## [Quoted text]
[Begin]

KC Strategies is a full-service political consulting firm that
has produced more than 250 campaigns in 154 different Texas
counties, spanning work for judicial, state legislative, county,
non-partisan, ballot initiatives, private sector and activist
organizations. It's known for turning out effective work even with
limited budgets. In the recent 2016 primary and runoff elections,
the agency saw 27 wins and 4 losses for its clients -- many who
were outspent by their opponents.
Ad Age got in touch with co-founder Mr. Crow on how the
Daugherty ad came about, and, given its success, what words of
advice he'd offer for other political advertisers, including Donald
Ad Age: What inspired the ad? How did you land
on the idea to portray Gerald Daugherty through the lens of his
family and his wife?
Chad Crow: This was actually a bit of a Plan B
concept. Our original idea was to show Gerald engaging in a
traditional hobby or weekend activity like fishing or working on a
car or something that he enjoys doing, all the while the voice
inside his head would be methodically working through various
mundane county issues that needed fixing, such as jail
overcrowding, traffic problems, and so forth. We ran into a
roadblock, however, when we discovered that he doesn't fish, he
doesn't work on cars, and as his wife, Charlyn, so aptly said in
the ad, "Gerald really doesn't have any hobbies." And so, Plan B
Regardless of how we presented it, the goal of the ad was to
pull back the curtain and give voters a glimpse of the real Gerald.
Of course, it's a bit more theatrical than a real day-in-the-life,
but not by much. This is a guy who is "on" 24/7, so we didn't have
to do a whole lot other than focus his thoughts on the day of the
shoot on the two or three keys issues in this campaign, rather than
the dozens of issues that are normally rattling around in his head.
Needless to say, Charlyn didn't have to rehearse rolling her eyes
very much before we got started.
Ad Age: Was everyone in the ad non-actors?
CC: That is correct. Gerald and Charlyn
Daugherty, and their friends Becky Bray and Ken Blaker. I don't
believe Becky and Ken realized what they were getting into until
they arrived. All they were told is that they were going to be
extras in Gerald's TV spot. And actually the hardest part of the
shoot was getting them to look as though they were bored to tears.
It's not often that you ask people to turn up to a friend's house
to help with a project, and then as soon as the camera starts
rolling, tell them to pretend that they are dying inside and would
do just about anything to get out of the conversation.
Ad Age: Who directed the ad? How did you get
such great performances from each person?
Chad Crow: The director of the spot is named
Steve Mims and he's fantastic. He's been a part of our team since
2012. He's a great talent.
We believe the key to getting great performances out of
candidates, spouses and others for any political ad is to avoid
being too scripted. Of course that means a lot of additional work
in post-production [in terms of editing], but you have to keep in
mind that these are not actors.
A lot of political consultants forget that fact, or they
willfully ignore it because they want their clients to deliver some
poll-tested line verbatim. But that sort of approach always comes
off like a lead balloon, lacking any real authenticity.
That's not to say that we don't poll-test issues as much as
anyone, but what we're trying to achieve with our political
advertising is an honest, genuine discussion about those issues,
rather than a recitation of pre-scripted lines. We're less
concerned with the exact words our clients use on camera as we are
with their sincerity about a given issue. That allows the
candidate's personality to really come through, and we believe that
is the thing that really resonates with voters -- a sense that they
are looking at the actual candidate, not a prototype created by
people like us.

[End]

## [Requirements]
1: Answer these questions using the interview about the Daugherty campaign ad:
(a) How many campaigns has KC Strategies produced, and in how many Texas counties?
(b) Who directed the spot?
(c) According to Chad Crow, what was the hardest part of the shoot?
2: For each statement below, say whether it agrees with the interview about the Daugherty campaign ad, and quote the words that decide it.
(a) In the 2016 primary and runoff elections, KC Strategies' clients won 27 races and lost 4.
(b) Gerald Daugherty likes to go fishing on weekends.
(c) Steve Mims joined the team in 2016.
3: Continue the interview about the Daugherty campaign ad from its final sentence.

## [Source data]

[Begin]

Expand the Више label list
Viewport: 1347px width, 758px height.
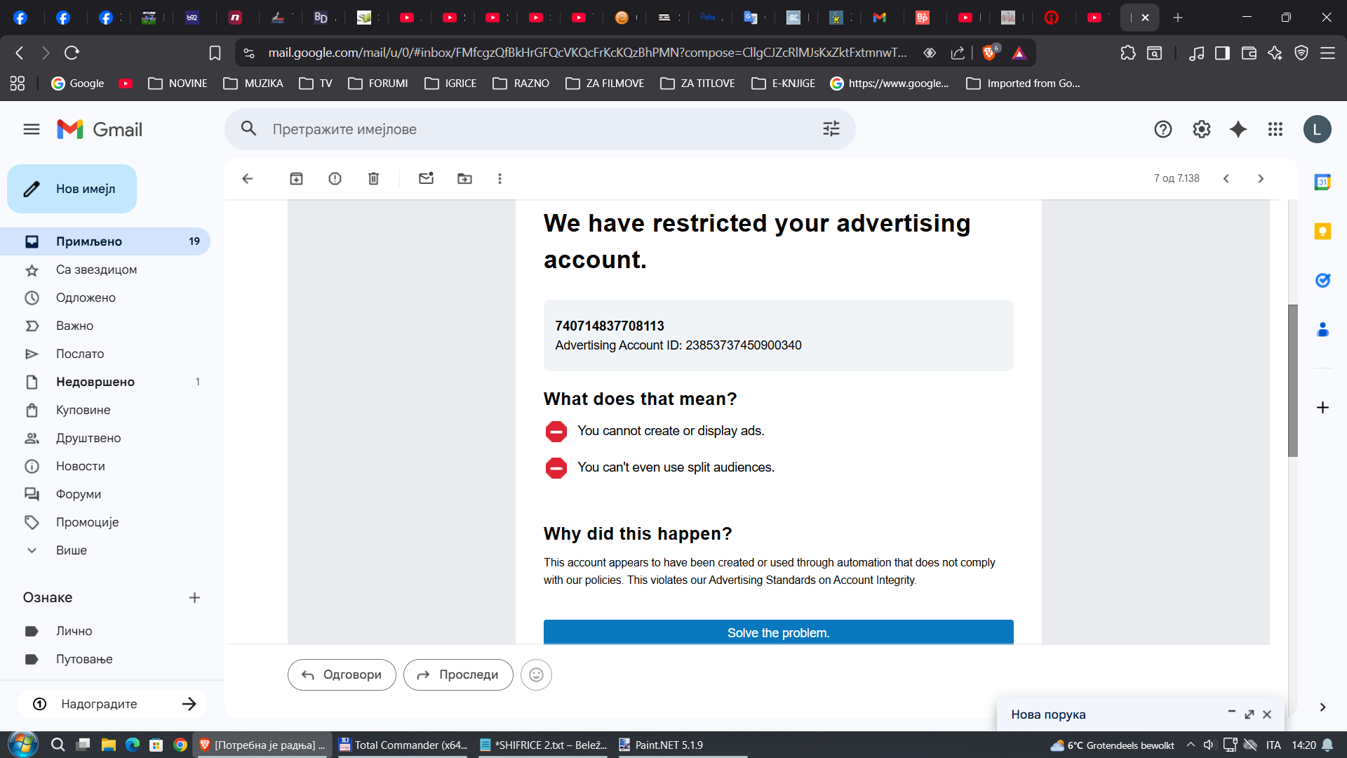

[End]

## [Answers]
1:
(a) More than 250 campaigns in 154 different Texas counties.
(b) Steve Mims.
(c) Getting Becky Bray and Ken Blaker to look as though they were bored to tears.

2:
(a) Yes: "the agency saw 27 wins and 4 losses for its clients"
(b) No: "he doesn't fish"
(c) No: "He's been a part of our team since 2012."

3:
Ad Age: This doesn't feel like a political ad.
It feels like a really excellent product commercial or a piece of
good comedy content. What went into achieving this?
Chad Crow: Thank you. That's nice of you to
say. At the risk of sounding like a pompous ass, that's what we set
out to do with every ad for every client. If we finish a spot and
it feels like a political ad, we generally scrap it and start over.
We believe that it's a necessity to view political ads that way in
2016, particularly for a firm like ours that primarily works with
down-ballot candidates. You really can't afford to produce a
formulaic, run-of-the-mill ad if you expect it to move the needle
for your client.
Regrettably, most political work today falls into that formulaic
category, and that's not any one person's fault. It's mostly
attributable to the fact that we operate in such a small world.
This is a niche market. There are only a handful of people across
the country who run campaigns and produce campaign ads for a
living, from President all the way down to dog catcher, so that
invariably leads to a situation where you unintentionally begin
copying components of each other's work over time.
No one is immune from the tendency to mimic what others around
them are doing, so we try to insulate ourselves from it as best we
can by building a creative team that has no connection to the
political world outside of the work we do together. Thus far,
that's proved to be a pretty good formula for us.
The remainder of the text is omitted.